◆ **Task description**: Find every line in the records that holds the string "cell". Copy each one.

◆ **Exercise data**:

----

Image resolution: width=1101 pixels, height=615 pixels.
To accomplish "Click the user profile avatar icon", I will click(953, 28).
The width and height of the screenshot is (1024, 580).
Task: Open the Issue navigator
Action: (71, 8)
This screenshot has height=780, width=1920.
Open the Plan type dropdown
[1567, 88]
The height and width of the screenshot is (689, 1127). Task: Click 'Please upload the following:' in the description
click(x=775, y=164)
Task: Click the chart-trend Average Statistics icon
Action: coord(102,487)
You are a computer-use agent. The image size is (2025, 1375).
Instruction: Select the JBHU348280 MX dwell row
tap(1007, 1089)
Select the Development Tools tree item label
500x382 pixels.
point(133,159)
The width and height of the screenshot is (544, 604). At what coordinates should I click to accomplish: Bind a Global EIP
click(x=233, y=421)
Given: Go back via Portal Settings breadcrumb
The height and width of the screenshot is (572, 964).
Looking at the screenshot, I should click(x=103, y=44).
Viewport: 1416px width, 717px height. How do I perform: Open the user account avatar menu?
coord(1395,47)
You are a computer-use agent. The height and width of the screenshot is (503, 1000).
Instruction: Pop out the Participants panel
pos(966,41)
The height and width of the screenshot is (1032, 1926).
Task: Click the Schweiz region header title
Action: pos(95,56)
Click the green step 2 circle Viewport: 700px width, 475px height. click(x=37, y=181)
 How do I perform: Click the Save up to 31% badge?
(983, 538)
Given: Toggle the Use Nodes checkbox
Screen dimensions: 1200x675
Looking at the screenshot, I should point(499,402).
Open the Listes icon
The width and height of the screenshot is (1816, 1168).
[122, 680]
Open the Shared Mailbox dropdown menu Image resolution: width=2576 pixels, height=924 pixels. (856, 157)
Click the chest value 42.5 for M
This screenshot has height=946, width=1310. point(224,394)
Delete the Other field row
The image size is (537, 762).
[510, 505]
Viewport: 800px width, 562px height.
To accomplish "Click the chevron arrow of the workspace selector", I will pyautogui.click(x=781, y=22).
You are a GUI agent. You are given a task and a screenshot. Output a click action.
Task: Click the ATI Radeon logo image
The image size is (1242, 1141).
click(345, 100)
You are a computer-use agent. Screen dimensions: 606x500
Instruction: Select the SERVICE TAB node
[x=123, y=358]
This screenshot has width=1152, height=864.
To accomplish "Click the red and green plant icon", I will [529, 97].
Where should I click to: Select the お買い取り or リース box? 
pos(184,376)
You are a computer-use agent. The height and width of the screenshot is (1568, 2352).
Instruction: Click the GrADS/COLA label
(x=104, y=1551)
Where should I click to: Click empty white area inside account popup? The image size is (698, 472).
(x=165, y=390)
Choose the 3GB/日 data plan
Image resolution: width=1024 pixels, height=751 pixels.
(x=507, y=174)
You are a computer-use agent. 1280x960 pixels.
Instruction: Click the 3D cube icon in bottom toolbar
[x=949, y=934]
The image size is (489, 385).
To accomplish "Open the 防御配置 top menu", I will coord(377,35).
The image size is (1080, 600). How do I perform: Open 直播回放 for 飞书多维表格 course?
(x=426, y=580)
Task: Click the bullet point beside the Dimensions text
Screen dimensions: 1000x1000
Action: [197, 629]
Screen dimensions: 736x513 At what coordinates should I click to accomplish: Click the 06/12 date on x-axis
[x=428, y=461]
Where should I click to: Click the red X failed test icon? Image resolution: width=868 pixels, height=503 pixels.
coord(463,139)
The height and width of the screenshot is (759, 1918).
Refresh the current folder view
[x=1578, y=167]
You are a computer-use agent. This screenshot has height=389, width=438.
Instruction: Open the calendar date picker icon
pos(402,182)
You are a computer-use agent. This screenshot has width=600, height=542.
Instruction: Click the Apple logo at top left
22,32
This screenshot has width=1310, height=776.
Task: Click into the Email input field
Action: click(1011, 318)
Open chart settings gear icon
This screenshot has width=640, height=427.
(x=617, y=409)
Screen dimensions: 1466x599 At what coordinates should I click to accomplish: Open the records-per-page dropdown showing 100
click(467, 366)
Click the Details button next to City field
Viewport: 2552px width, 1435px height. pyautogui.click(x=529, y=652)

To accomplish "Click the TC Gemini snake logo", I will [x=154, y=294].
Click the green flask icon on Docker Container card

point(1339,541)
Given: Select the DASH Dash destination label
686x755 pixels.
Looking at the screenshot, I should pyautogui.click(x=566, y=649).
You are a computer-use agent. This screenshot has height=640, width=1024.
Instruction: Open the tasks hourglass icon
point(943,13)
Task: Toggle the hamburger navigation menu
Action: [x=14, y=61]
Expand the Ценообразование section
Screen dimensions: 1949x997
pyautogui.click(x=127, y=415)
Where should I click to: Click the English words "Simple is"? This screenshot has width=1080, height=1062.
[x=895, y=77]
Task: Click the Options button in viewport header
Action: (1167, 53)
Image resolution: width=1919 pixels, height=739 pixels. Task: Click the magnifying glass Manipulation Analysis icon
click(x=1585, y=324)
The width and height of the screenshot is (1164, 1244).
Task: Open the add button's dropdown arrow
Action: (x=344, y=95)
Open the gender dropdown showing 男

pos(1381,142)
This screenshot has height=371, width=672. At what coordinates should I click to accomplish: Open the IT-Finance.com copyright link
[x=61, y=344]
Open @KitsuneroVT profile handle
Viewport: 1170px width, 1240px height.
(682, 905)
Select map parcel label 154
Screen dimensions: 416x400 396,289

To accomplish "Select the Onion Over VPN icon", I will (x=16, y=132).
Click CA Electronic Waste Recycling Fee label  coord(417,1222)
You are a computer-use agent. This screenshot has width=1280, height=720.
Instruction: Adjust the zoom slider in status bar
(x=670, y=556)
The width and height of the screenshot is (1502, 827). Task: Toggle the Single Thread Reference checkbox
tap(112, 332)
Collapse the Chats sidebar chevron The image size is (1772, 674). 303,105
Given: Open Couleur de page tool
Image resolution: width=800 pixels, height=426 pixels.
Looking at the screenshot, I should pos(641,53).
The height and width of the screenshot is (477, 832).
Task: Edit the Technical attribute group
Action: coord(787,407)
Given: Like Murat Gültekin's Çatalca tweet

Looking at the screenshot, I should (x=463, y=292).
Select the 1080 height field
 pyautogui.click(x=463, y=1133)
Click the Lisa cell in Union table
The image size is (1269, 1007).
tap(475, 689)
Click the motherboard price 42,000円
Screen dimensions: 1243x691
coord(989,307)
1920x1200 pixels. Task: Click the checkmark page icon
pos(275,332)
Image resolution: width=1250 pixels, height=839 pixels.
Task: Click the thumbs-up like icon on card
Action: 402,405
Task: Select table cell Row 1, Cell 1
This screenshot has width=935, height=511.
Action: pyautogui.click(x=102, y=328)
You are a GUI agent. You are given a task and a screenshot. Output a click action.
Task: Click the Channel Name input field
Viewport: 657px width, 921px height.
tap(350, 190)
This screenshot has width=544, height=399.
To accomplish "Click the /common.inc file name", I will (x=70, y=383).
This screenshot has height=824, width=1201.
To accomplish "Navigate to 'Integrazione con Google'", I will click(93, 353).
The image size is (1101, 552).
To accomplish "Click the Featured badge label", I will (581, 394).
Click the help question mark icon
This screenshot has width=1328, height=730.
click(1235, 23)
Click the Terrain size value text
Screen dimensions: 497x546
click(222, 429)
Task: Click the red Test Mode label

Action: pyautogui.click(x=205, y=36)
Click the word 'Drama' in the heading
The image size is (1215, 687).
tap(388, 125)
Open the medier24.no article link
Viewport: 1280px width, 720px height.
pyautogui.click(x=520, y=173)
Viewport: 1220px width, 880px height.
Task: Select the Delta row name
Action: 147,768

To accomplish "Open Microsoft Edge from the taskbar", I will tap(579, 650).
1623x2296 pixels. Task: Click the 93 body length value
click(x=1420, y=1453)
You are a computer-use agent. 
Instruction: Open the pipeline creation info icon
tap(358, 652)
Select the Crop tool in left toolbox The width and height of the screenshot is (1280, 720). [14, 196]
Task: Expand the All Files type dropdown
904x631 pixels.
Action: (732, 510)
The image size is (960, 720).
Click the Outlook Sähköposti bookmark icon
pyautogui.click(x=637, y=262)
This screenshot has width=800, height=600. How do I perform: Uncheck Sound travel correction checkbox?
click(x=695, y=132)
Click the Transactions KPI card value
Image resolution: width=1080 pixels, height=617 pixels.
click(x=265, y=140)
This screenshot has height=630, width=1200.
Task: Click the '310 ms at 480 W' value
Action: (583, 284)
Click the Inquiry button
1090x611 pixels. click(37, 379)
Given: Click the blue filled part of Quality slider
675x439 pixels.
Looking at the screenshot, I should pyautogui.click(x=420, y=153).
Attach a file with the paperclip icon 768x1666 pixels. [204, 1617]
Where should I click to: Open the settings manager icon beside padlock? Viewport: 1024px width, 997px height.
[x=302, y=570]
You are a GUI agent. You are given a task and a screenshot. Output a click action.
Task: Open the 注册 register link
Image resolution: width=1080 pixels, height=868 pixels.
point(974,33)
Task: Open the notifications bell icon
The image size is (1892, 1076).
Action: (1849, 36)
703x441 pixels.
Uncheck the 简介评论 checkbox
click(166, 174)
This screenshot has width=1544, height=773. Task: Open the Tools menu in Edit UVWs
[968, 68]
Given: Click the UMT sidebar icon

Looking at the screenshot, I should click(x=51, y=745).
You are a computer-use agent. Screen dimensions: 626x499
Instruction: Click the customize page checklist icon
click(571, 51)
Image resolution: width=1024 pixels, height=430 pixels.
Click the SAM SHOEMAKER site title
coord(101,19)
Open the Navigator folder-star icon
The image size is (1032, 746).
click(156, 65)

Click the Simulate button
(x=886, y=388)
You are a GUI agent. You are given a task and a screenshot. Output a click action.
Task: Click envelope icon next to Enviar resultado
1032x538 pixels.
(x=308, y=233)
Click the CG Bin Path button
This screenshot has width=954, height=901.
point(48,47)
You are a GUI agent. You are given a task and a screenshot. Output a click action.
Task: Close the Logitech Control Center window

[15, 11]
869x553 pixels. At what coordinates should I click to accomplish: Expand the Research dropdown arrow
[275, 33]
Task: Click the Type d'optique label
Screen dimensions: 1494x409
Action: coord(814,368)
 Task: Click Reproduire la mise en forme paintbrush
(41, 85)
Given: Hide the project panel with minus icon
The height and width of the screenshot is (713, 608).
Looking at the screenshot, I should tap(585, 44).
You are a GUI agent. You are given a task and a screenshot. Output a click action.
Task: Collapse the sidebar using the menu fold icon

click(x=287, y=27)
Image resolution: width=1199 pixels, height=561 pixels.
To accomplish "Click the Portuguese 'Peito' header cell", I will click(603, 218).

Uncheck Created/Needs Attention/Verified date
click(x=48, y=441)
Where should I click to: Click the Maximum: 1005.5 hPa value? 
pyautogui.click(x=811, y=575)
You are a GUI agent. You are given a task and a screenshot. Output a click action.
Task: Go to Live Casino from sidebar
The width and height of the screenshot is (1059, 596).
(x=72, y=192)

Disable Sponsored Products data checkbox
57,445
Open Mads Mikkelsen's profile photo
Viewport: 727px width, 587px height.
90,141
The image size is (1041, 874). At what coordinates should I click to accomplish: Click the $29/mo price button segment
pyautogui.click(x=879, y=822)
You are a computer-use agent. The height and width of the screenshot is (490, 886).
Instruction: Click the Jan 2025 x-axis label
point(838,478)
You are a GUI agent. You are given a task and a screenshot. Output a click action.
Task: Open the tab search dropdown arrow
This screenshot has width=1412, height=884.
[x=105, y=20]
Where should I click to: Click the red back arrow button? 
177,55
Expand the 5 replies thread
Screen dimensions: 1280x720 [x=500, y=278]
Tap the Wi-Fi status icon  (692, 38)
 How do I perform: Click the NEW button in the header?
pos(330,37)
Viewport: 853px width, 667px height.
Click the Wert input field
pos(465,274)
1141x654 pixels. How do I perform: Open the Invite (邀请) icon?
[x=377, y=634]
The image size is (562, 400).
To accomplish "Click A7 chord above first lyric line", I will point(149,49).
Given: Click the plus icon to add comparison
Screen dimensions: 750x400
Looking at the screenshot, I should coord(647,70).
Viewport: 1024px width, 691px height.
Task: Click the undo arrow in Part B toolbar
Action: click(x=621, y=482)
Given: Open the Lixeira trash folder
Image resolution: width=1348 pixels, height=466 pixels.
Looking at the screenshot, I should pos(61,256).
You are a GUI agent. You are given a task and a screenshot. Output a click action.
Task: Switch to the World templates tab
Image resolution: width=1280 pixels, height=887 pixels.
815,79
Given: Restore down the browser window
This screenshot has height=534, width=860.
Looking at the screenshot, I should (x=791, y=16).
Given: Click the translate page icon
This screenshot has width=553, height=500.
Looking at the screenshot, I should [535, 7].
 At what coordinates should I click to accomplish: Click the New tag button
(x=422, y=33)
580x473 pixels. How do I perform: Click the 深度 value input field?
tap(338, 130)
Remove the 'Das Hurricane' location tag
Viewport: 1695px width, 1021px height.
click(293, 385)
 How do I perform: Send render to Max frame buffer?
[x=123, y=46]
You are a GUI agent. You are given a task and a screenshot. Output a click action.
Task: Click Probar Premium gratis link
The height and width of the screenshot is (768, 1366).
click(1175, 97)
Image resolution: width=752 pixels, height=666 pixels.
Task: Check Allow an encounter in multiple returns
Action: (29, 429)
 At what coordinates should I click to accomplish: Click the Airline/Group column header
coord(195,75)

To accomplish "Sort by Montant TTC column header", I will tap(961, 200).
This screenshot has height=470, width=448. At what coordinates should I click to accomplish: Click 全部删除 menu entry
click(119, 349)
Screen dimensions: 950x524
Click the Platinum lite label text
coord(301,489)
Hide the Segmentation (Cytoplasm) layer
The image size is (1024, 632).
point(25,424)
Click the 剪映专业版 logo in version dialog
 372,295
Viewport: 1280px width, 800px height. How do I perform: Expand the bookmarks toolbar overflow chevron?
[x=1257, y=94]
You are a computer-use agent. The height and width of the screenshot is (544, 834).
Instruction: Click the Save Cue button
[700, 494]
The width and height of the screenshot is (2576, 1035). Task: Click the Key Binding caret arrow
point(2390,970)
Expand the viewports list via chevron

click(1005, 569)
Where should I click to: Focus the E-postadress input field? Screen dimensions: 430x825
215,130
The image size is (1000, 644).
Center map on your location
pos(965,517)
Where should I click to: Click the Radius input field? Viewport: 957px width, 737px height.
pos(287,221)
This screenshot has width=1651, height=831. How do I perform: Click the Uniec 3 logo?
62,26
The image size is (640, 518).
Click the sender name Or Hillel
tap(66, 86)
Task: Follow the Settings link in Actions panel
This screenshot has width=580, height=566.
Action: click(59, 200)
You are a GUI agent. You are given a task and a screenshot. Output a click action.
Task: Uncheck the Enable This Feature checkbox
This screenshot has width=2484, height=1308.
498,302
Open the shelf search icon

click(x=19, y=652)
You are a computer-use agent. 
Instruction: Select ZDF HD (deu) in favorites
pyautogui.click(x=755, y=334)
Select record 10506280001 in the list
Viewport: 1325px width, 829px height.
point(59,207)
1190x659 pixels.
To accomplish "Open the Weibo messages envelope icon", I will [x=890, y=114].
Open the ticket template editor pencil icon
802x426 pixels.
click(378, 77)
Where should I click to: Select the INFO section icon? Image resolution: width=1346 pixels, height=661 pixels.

----

◆ **Written reply**:
Click the Lisa cell in Union table
Task: Select table cell Row 1, Cell 1
To accomplish "Click the Portuguese 'Peito' header cell", I will click(603, 218).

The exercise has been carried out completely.